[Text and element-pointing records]

-------

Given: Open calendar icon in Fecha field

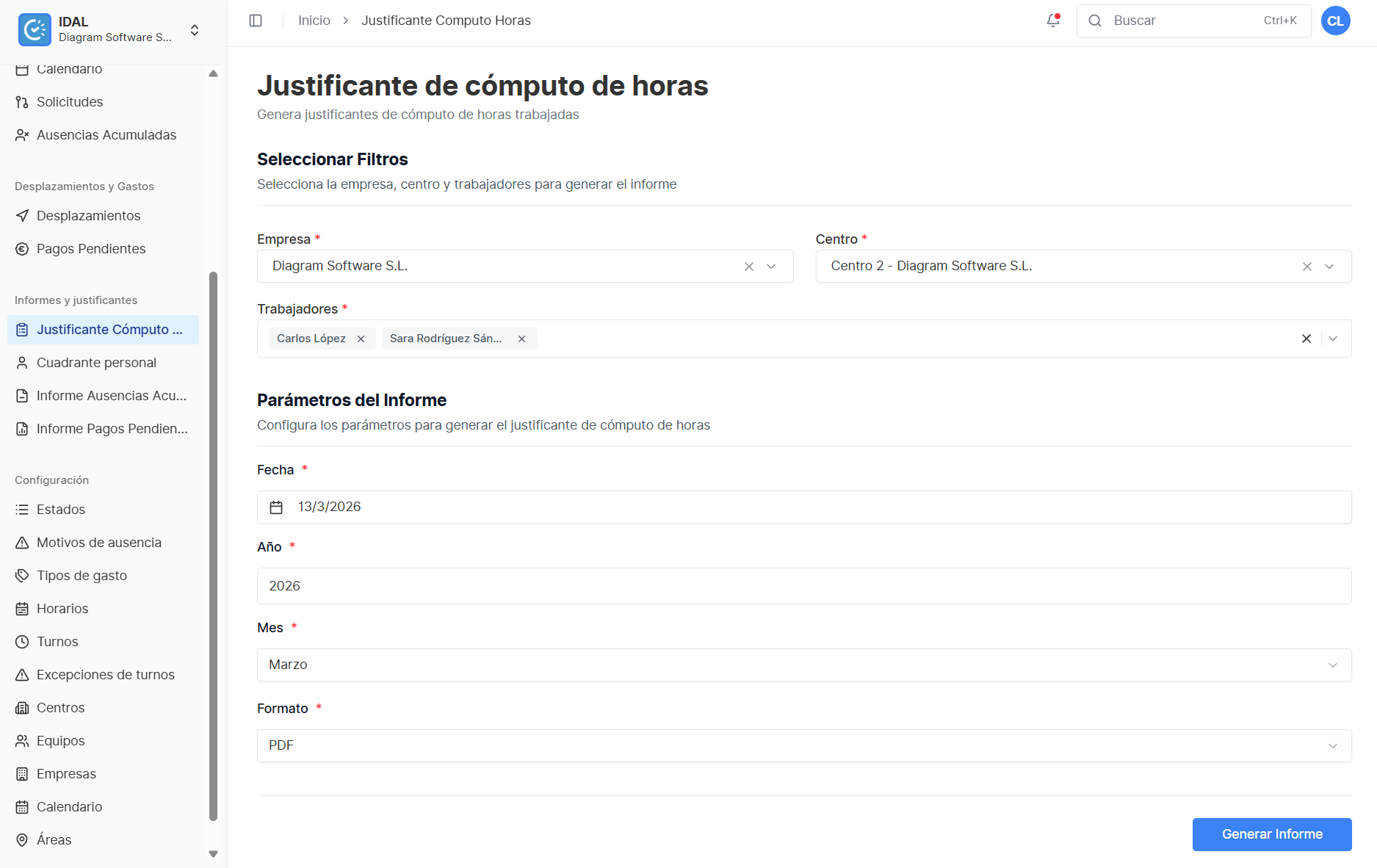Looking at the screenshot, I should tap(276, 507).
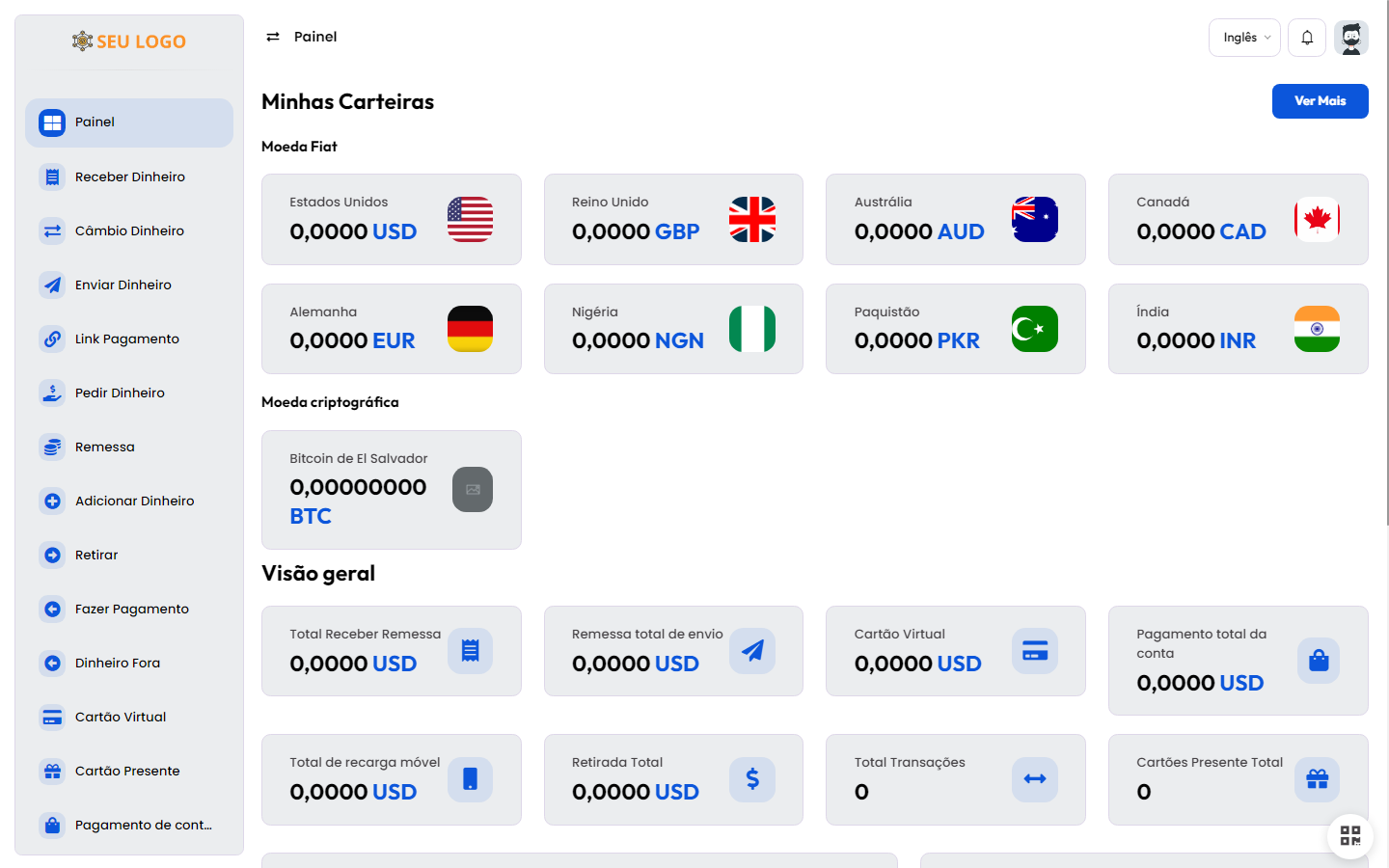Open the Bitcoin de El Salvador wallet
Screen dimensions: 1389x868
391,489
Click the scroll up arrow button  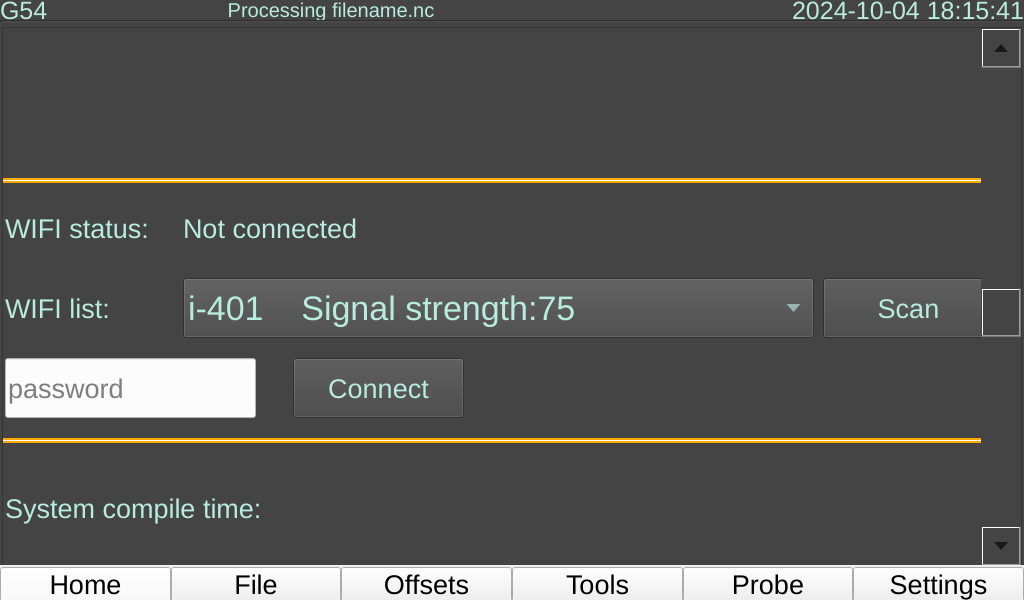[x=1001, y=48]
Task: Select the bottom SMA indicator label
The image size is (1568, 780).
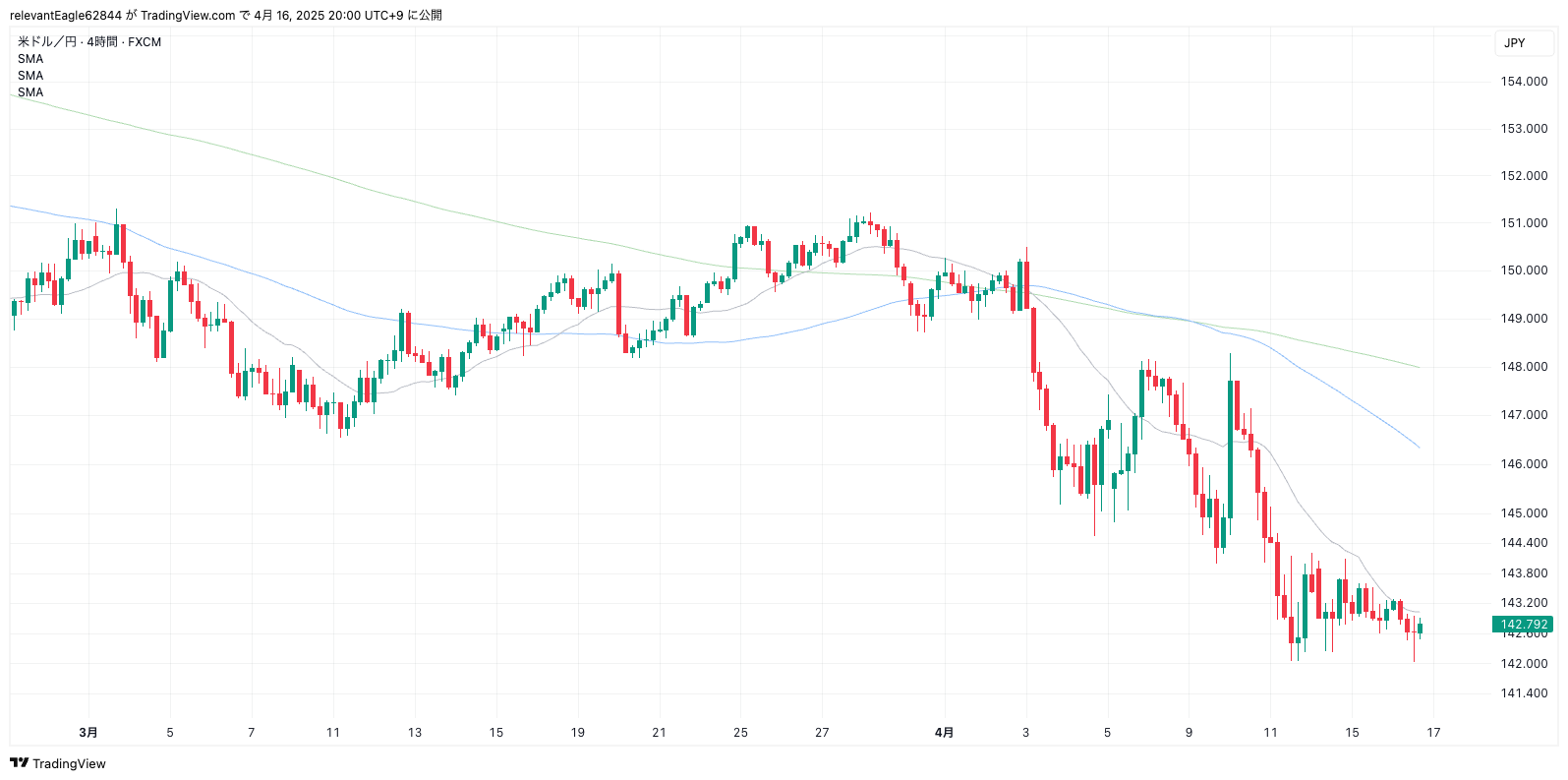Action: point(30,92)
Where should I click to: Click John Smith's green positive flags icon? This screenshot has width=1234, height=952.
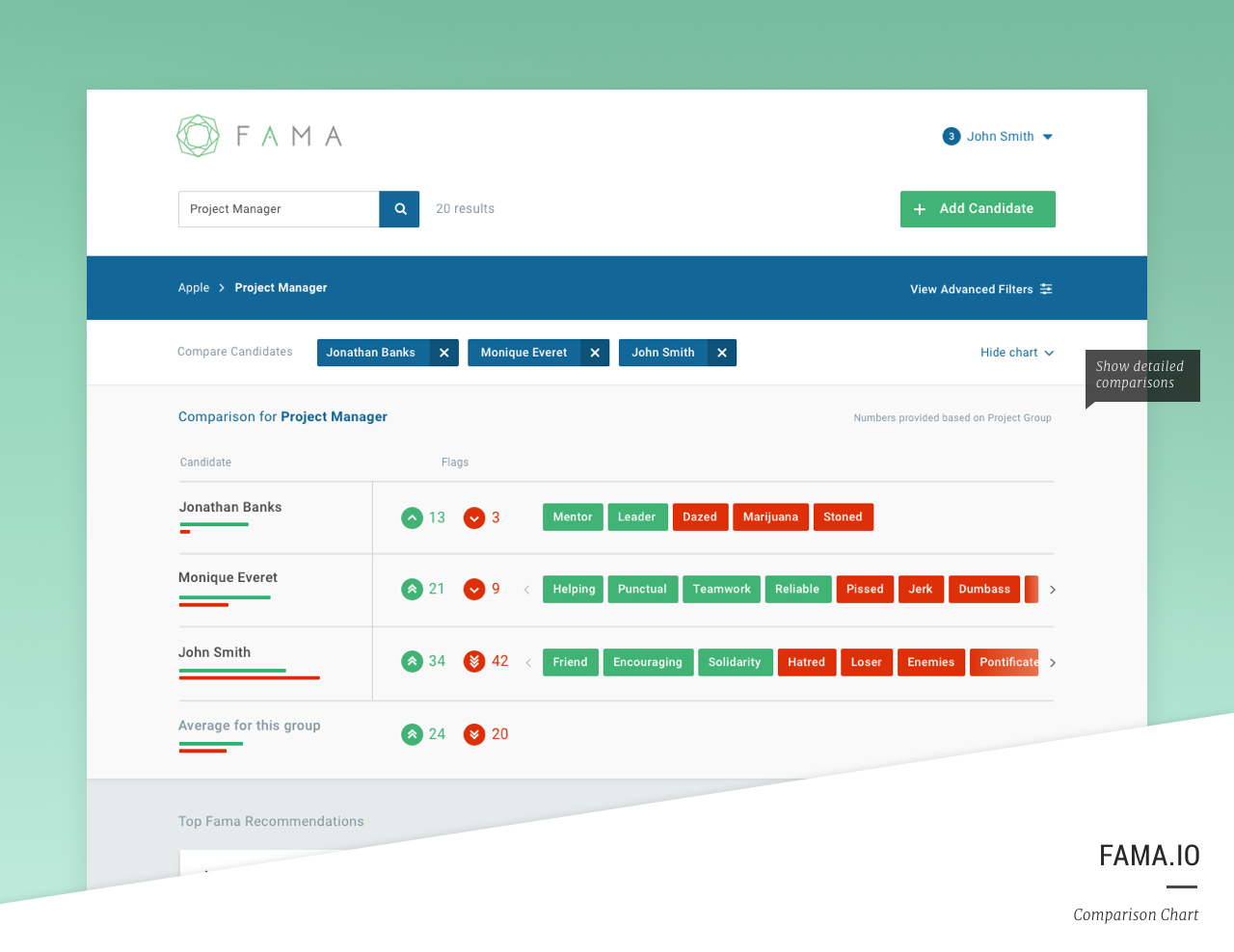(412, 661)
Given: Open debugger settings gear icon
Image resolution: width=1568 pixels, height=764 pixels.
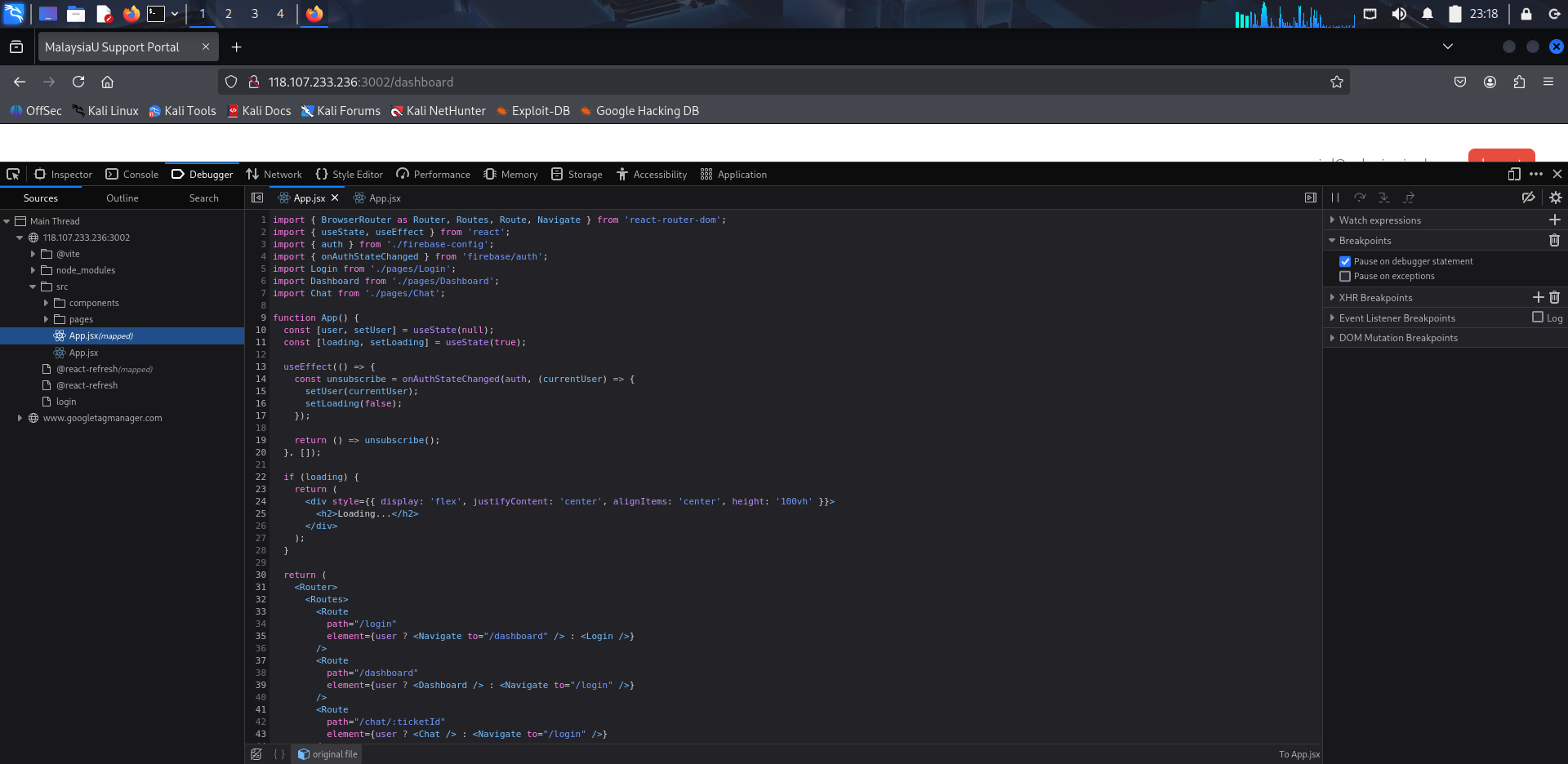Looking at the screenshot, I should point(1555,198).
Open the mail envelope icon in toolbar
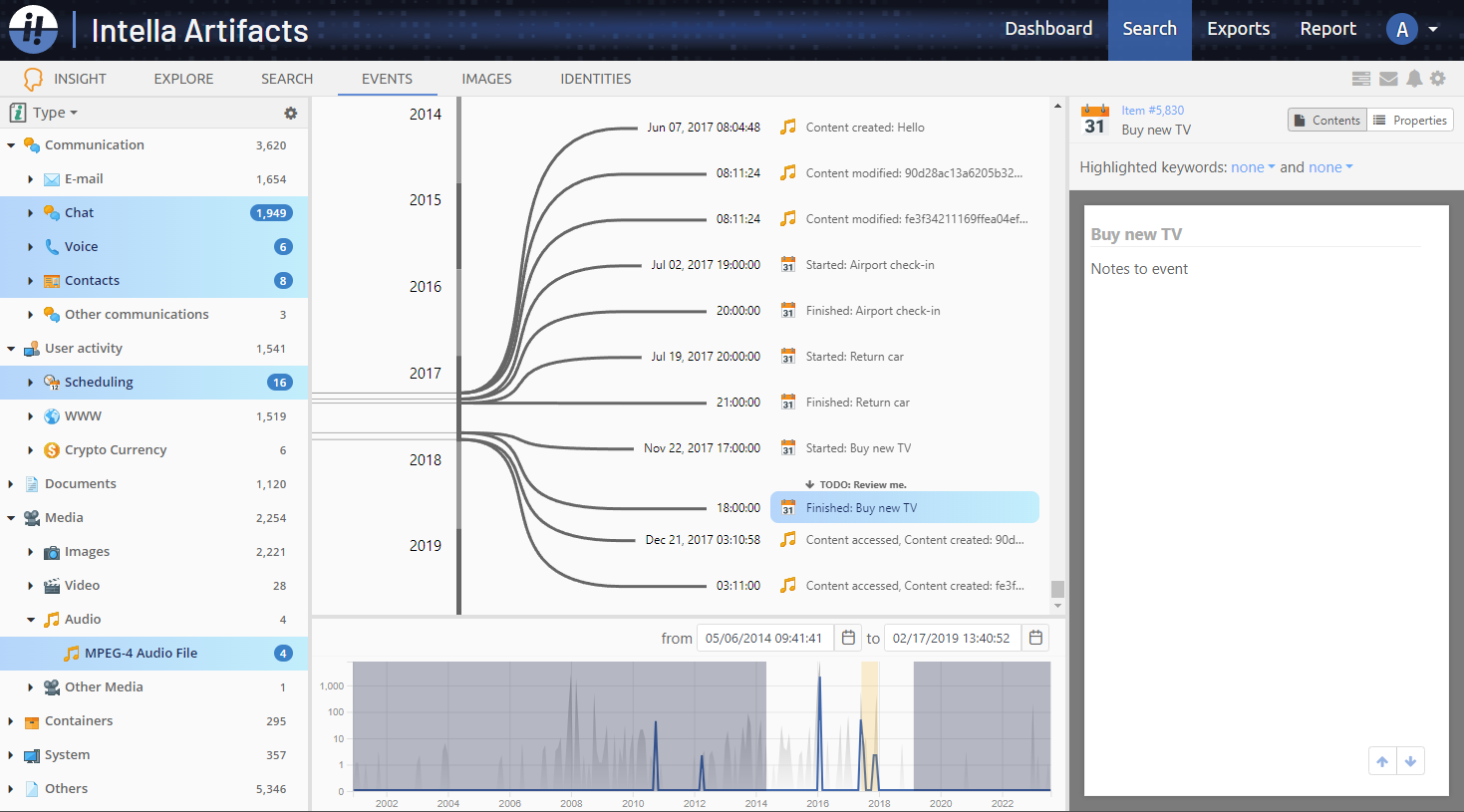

-------

WHAT THE TASK REQUIRES
Could you repeat word for word every line from the one containing "Where should I" through the end of the records, with both ends included and the pictures left out?

RESULT
Where should I click to: Click John Smith's green positive flags icon? This screenshot has width=1234, height=952.
(412, 661)
Given: Open debugger settings gear icon
Image resolution: width=1568 pixels, height=764 pixels.
Looking at the screenshot, I should point(1555,198).
Open the mail envelope icon in toolbar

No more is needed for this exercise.